● **WRITTEN PROBLEM**: Can you copy each line of the data below word for word?

● **ENTRIES**:
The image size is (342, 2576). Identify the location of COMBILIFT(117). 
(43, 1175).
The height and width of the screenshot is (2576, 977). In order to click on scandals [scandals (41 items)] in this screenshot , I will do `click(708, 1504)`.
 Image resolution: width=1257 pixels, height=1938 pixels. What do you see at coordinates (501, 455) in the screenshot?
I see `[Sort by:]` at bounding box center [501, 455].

● **RESULT OF THE TASK**:
The image size is (342, 2576). Identify the location of COMBILIFT(117). 
(43, 1175).
The height and width of the screenshot is (2576, 977). In order to click on scandals [scandals (41 items)] in this screenshot , I will do `click(708, 1504)`.
 Image resolution: width=1257 pixels, height=1938 pixels. What do you see at coordinates (501, 455) in the screenshot?
I see `[Sort by:]` at bounding box center [501, 455].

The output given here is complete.